The list of Disney princesses is an exclusive, and predominantly white, club. Of the current lineup of eleven princesses, only four—Tiana, Jasmine, Pocahontas, and Mulan—are nonwhite. But Disney is finally admitting a Latina princess to the cabal: Elena of Avalor, the star of a Disney Channel series set to debut on July 22.
The New York Times’ Brooks Barnes, who reported on Elena’s significance earlier this week, notes that improving representation among Disney princesses is a tricky business and asks whether Elena will “run afoul of the princess police”—that is, people who care about the messages princess media send young viewers. “Few matters in entertainment are as fraught as the Disney princesses … Add race and ethnicity, as Disney is increasingly doing with its cartoon heroines, and this is a minefield, especially because animation by its nature deals in caricature,” Barnes writes.
Disney executive vice president Nancy Kanter told Barnes that Disney “wanted to do it right,” and Elena has the seal of approval of the executive director of the National Association of Latino Independent Producers. But she’s not exactly revolutionizing the princess industry. Despite Kanter’s assertion that Disney “wanted to make sure that she didn’t have a doll-like appearance,” Elena is, by my estimation, about 40 percent slimmer than the thinnest human being. In light of a recent study showing a correlation between young girls’ interest in Disney princesses and poor body image, this isn’t great news. However, Elena is less passive than princesses of yesteryear: In a trailer for the series, she swordfights, rides horses and mythical winged cats, and proclaims “It’s my job to protect everyone!” when a male suitor complains that she’s not letting him protect her. Elena of Avalor, at the very least, passes the Bechdel test, unlike many other Disney princess stories.

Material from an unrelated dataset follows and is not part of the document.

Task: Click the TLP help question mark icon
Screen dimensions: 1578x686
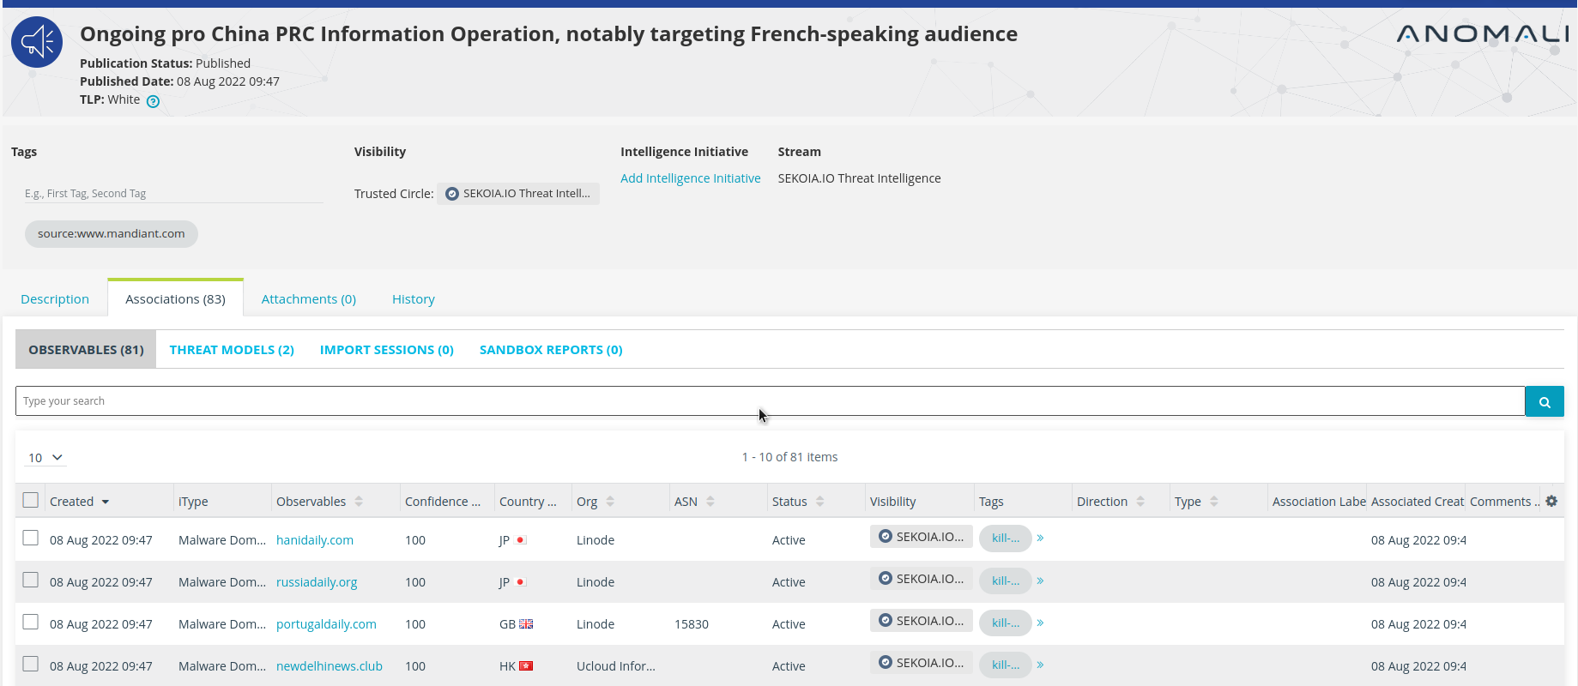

Elena’s arrival on the scene might be more welcome if it didn’t come at the same time that the Disney Junior network is considering cancelling a beloved, and far more revolutionary, show about a nonwhite family, Doc McStuffins. The titular doc is a seven-year-old black girl, Dottie, who runs an imaginary medical clinic for her toys, which come to life when adults aren’t around. Dottie’s mother is a doctor, and her father is a stay-at-home dad; the family adopted a baby girl in a recent storyline. With its low-key representation of a family structure rarely seen on television, and its nonchalant message that of course black woman can be doctors, Doc McStuffins is a show parents love as much as their kids do. “As a parent it just feels like such a win when shows endorse your values without being righteous about it or too on the nose, which kids see through,” says a colleague whose son is a viewer.

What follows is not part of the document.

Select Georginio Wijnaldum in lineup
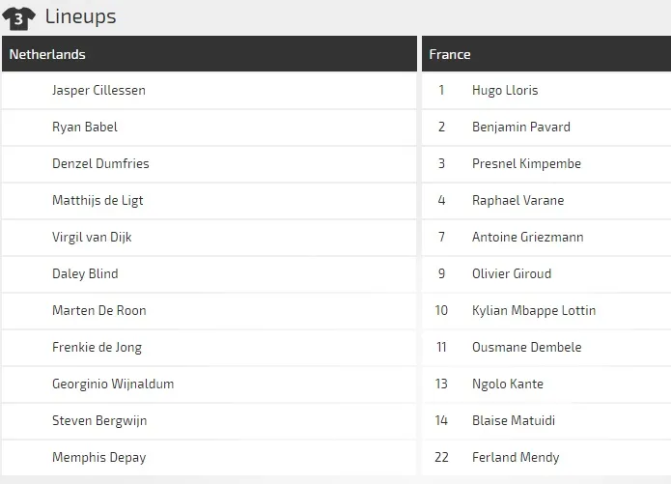 113,384
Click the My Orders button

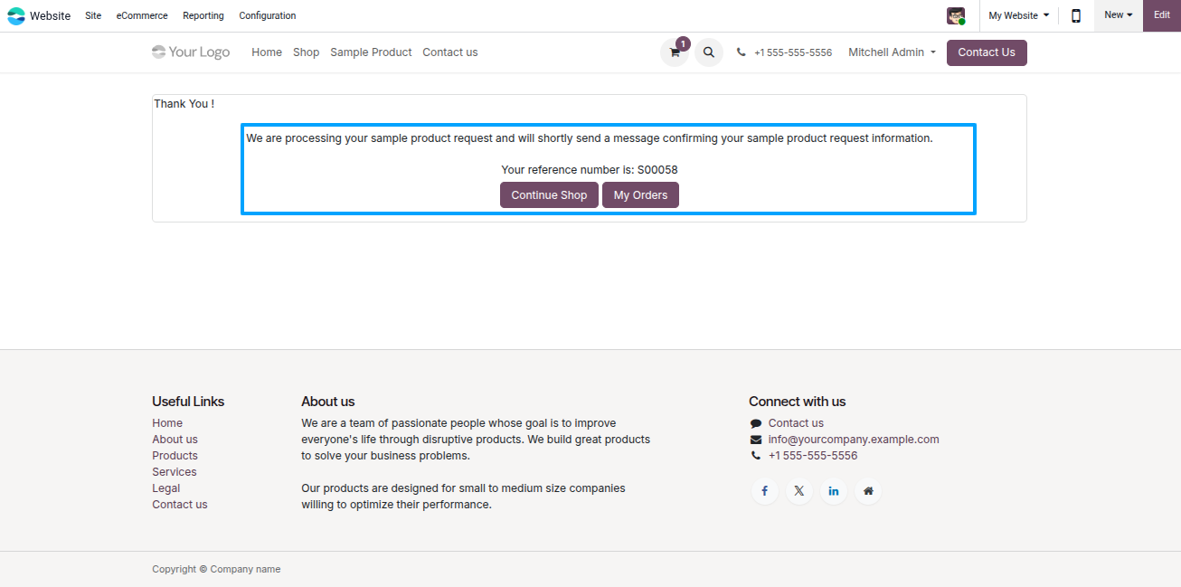640,195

When Disney failed to announce the renewal of Doc McStuffins, parents and fans of the show lobbied Disney on social media to keep it on the air. After comedian W. Kamau Bell got the ball rolling with the #RenewDocMcStuffins hashtag, luminaries like Audra McDonald and Roxane Gay voiced their support for the show, along with many other non-famous devotees. Season 4 is due to premiere on July 29 and, according to a statement Disney made to the Huffington Post, “will deliver new episodes through late 2017/early 2018, bringing us to a total of 120 episodes.” But whether Disney will renew Doc McStuffins for a fifth season remains unknown, despite the outcry on social media.
It would be nice if it didn’t feel like Disney devotes promotional resources to only one nonwhite character at a time. Barnes is absolutely right that this area is a “minefield”—but that’s because nonwhite kids’ characters are so rare, not because critics are too tough on them. When Disney already has seven white princesses, it’s inevitable that the first Latina princess will attract scrutiny; she represents the majority of Disney’s representation of Latino people. One show about a Latina princess is not enough. One show about a black girl is not enough. Disney will stop getting scrutinized for each individual character of color when it has dozens of nonwhite characters of all races, ages, genders, sizes, and professions (loosely defined to include princesses and imaginary doctors). No one bats an eye when Disney introduces a new white character—if it wants less flak, it needs to make characters of color just as unremarkable.